## WHAT THIS TASK INVOLVES:
Exclude the pictures, then quote exactly the lines from the one holding "At what coordinates should I click to accomplish: Open" through the last line of the records.
┌─ DATASET EXTRACT
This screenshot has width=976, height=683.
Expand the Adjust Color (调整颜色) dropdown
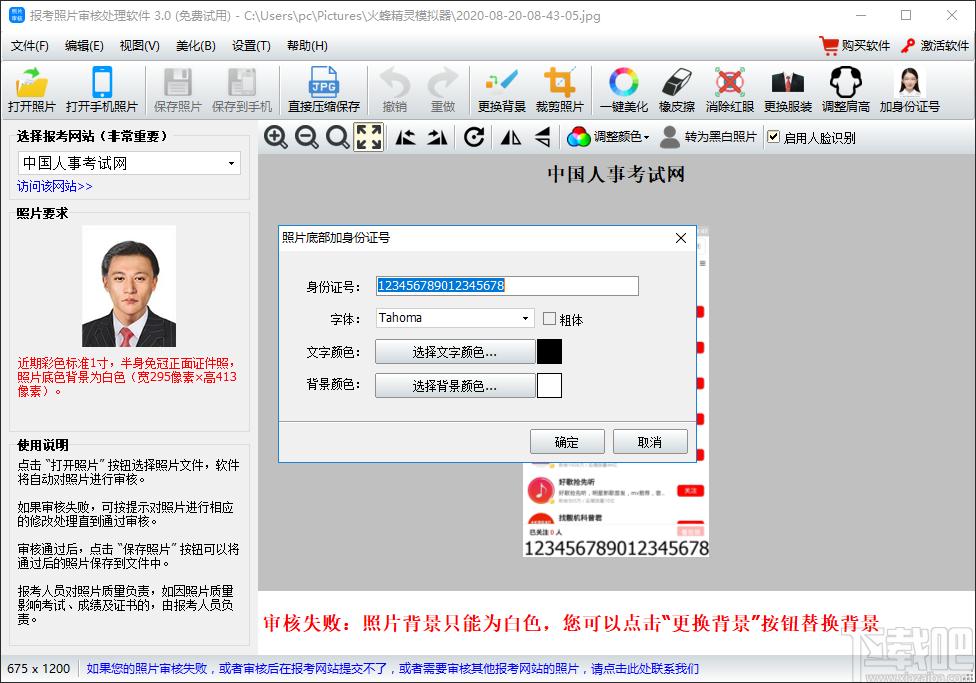608,137
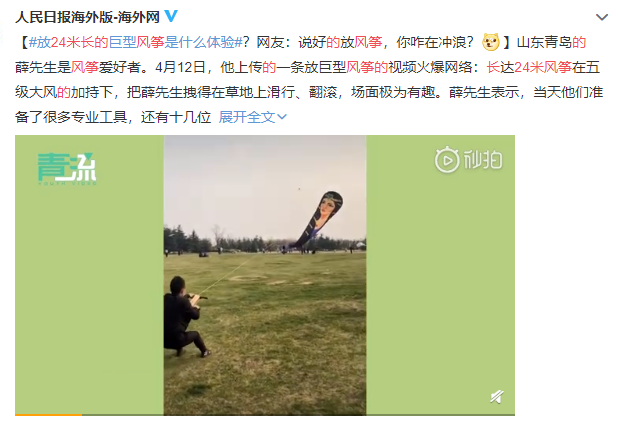This screenshot has width=618, height=425.
Task: Click the 秒拍 play logo watermark
Action: click(468, 160)
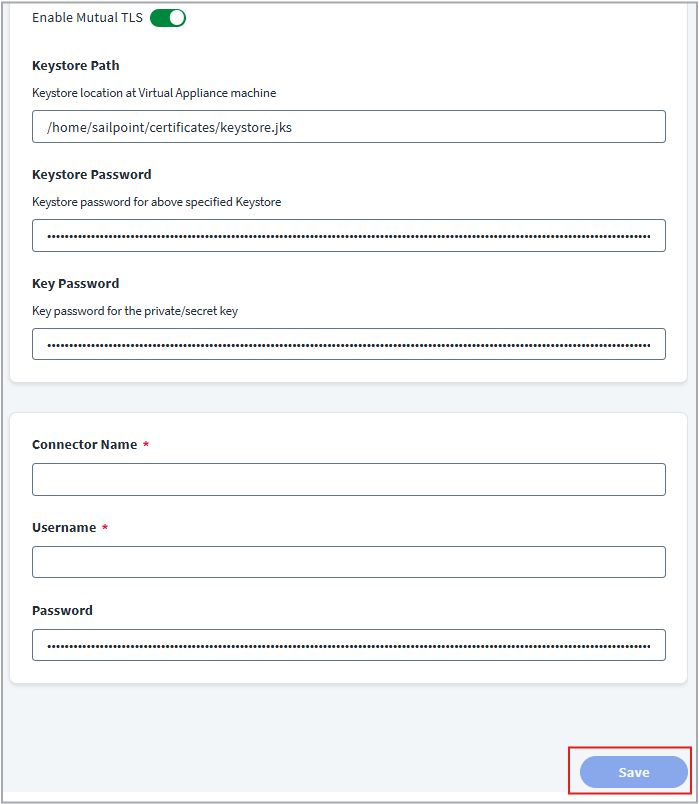Image resolution: width=699 pixels, height=804 pixels.
Task: Click the Username field label
Action: pyautogui.click(x=64, y=528)
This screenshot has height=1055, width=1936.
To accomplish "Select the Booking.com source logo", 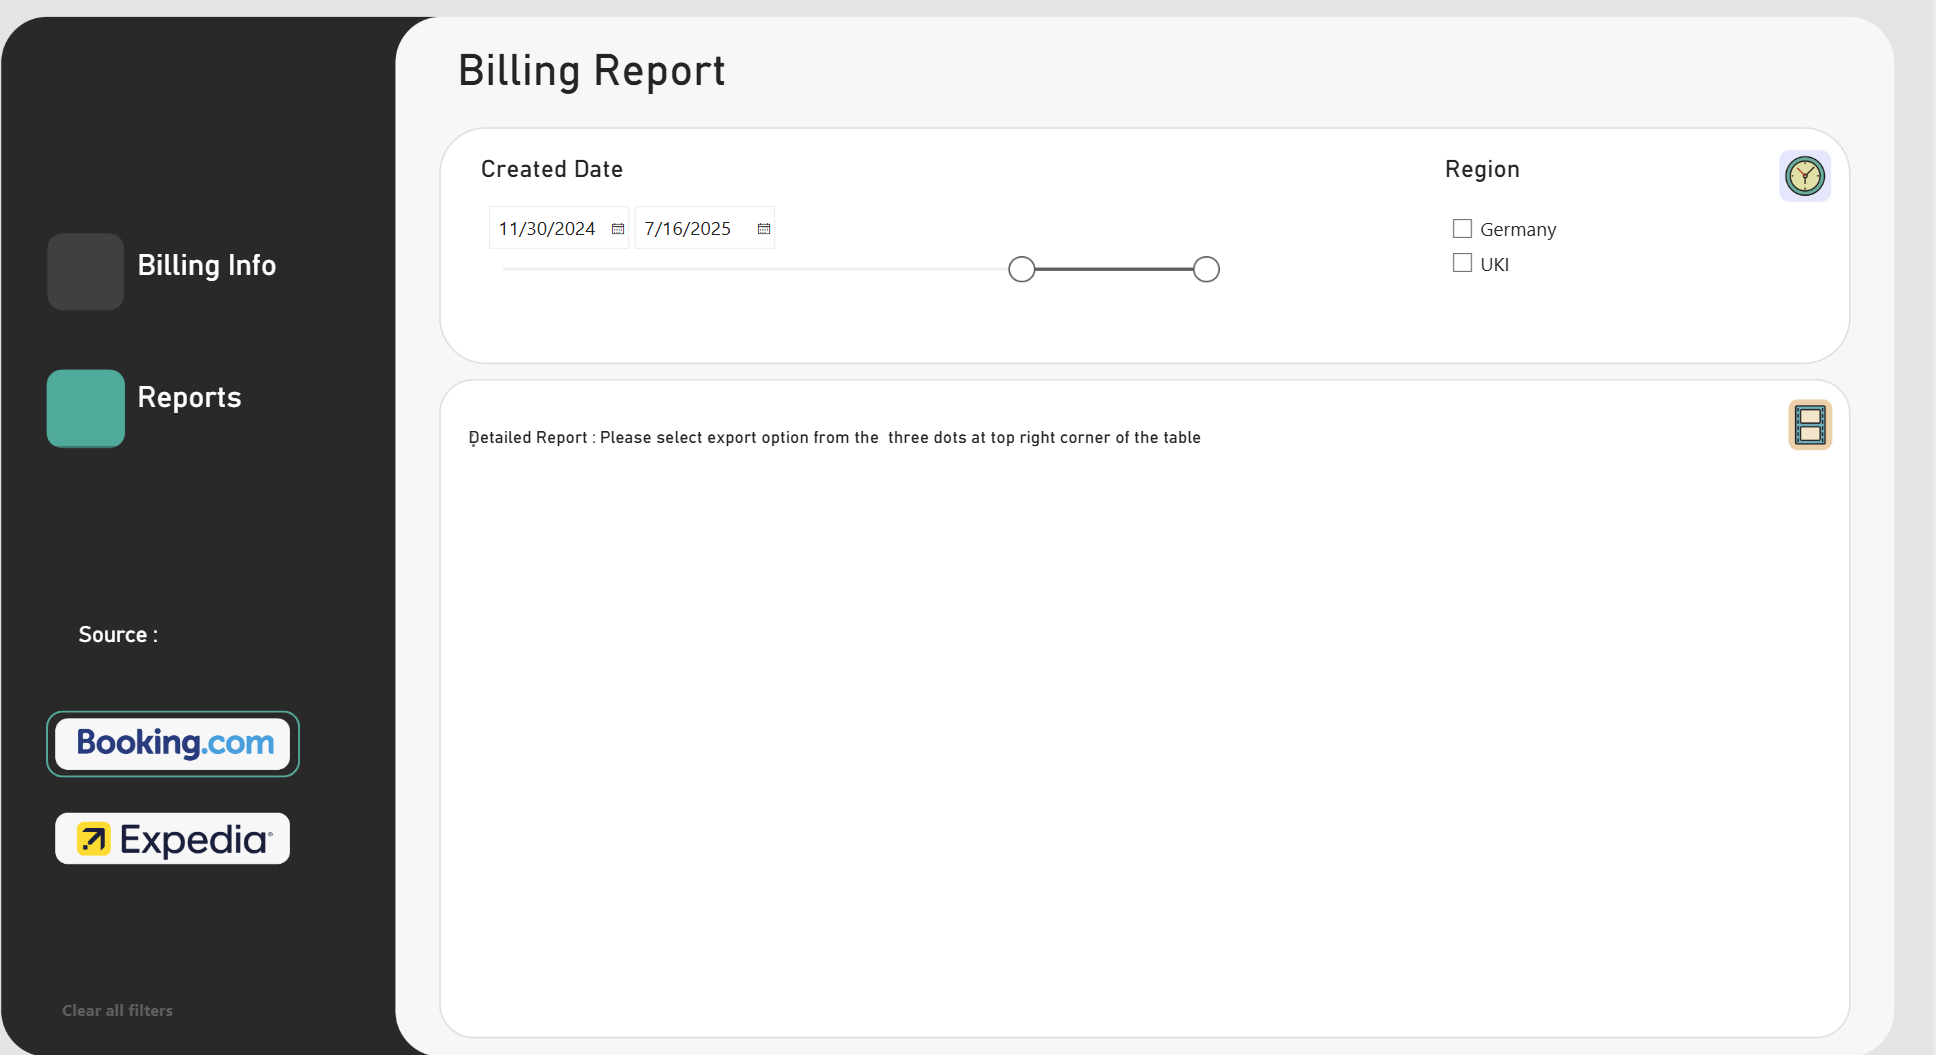I will pos(173,744).
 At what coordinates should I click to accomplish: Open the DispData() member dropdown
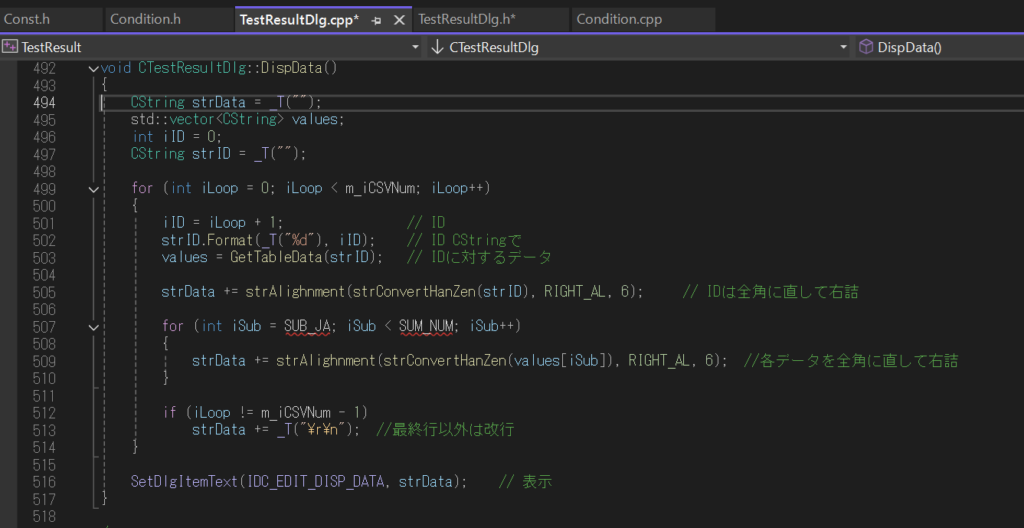click(1014, 47)
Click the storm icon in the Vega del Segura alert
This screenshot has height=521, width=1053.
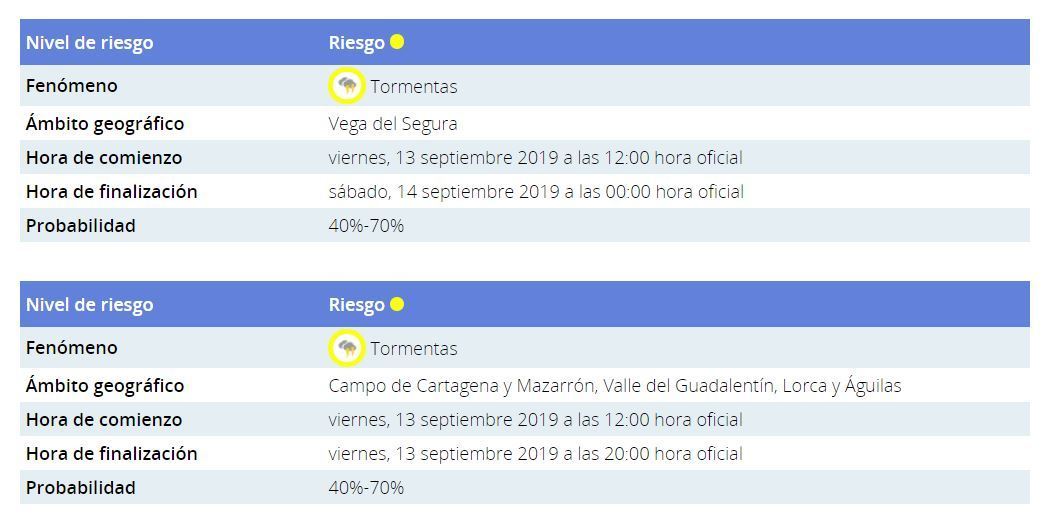pyautogui.click(x=347, y=86)
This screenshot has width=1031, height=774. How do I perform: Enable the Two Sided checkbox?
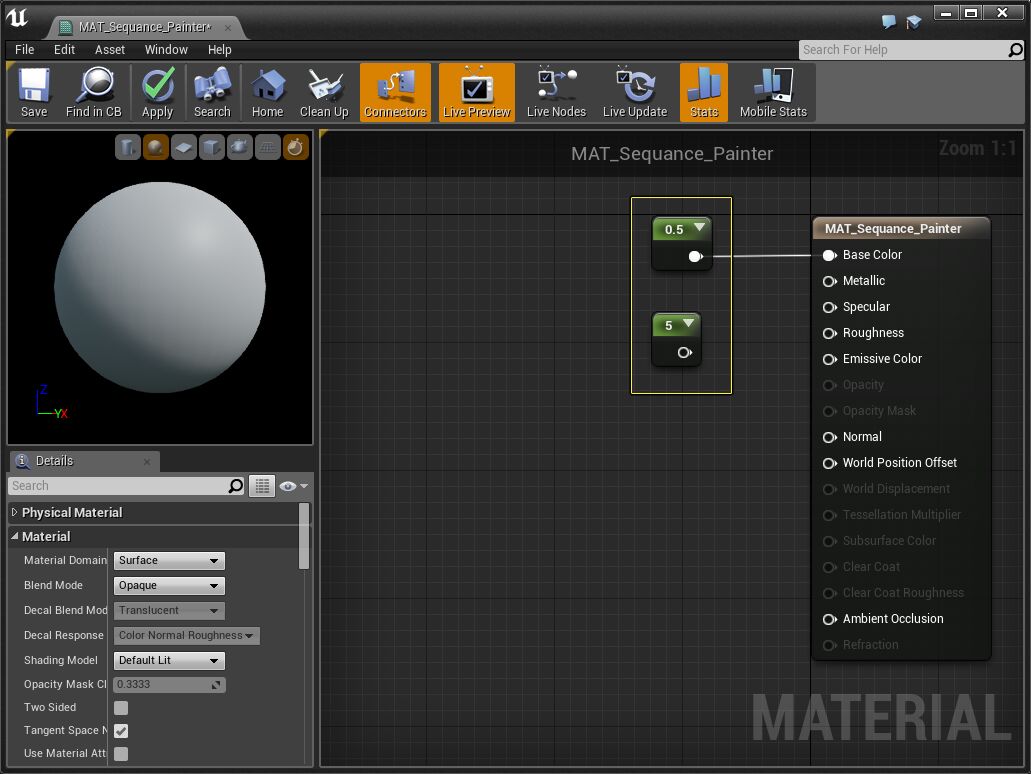pyautogui.click(x=121, y=708)
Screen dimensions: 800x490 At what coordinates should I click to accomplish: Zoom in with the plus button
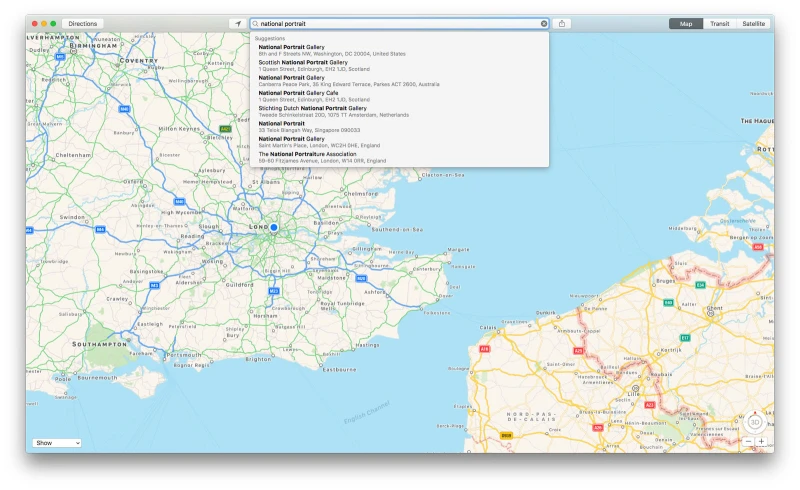(x=761, y=441)
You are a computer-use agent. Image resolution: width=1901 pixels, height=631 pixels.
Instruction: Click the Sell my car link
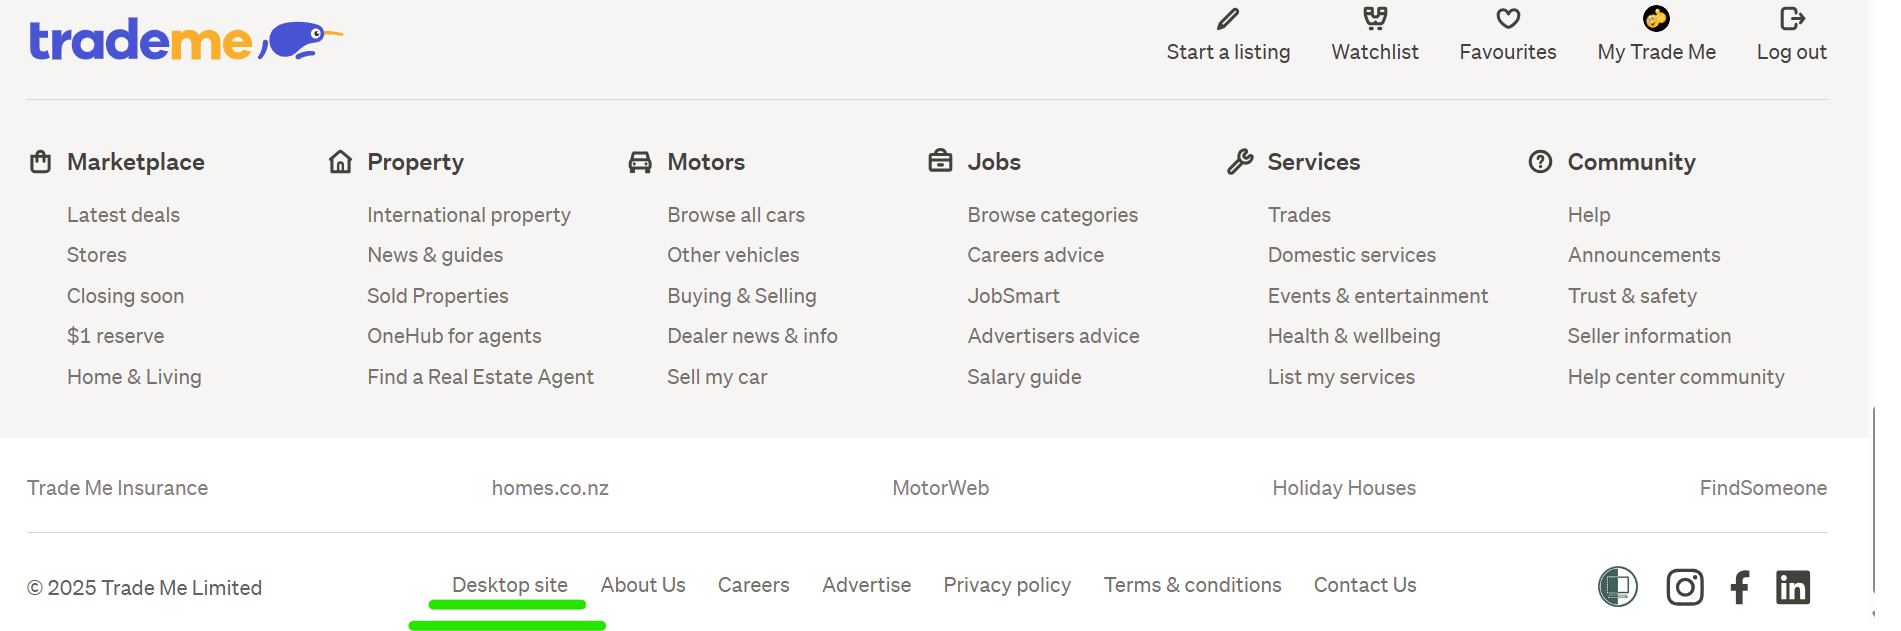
└─
## COMPLETED TASK:
 At what coordinates should I click to accomplish: Open the DispData() member dropdown
click(1014, 47)
Click the storm icon in the Vega del Segura alert
This screenshot has height=521, width=1053.
pyautogui.click(x=347, y=86)
This screenshot has width=1031, height=774. How do I perform: Enable the Two Sided checkbox?
pyautogui.click(x=121, y=708)
Screen dimensions: 800x490 At what coordinates should I click to accomplish: Zoom in with the plus button
(x=761, y=441)
You are a computer-use agent. Image resolution: width=1901 pixels, height=631 pixels.
Instruction: Click the Sell my car link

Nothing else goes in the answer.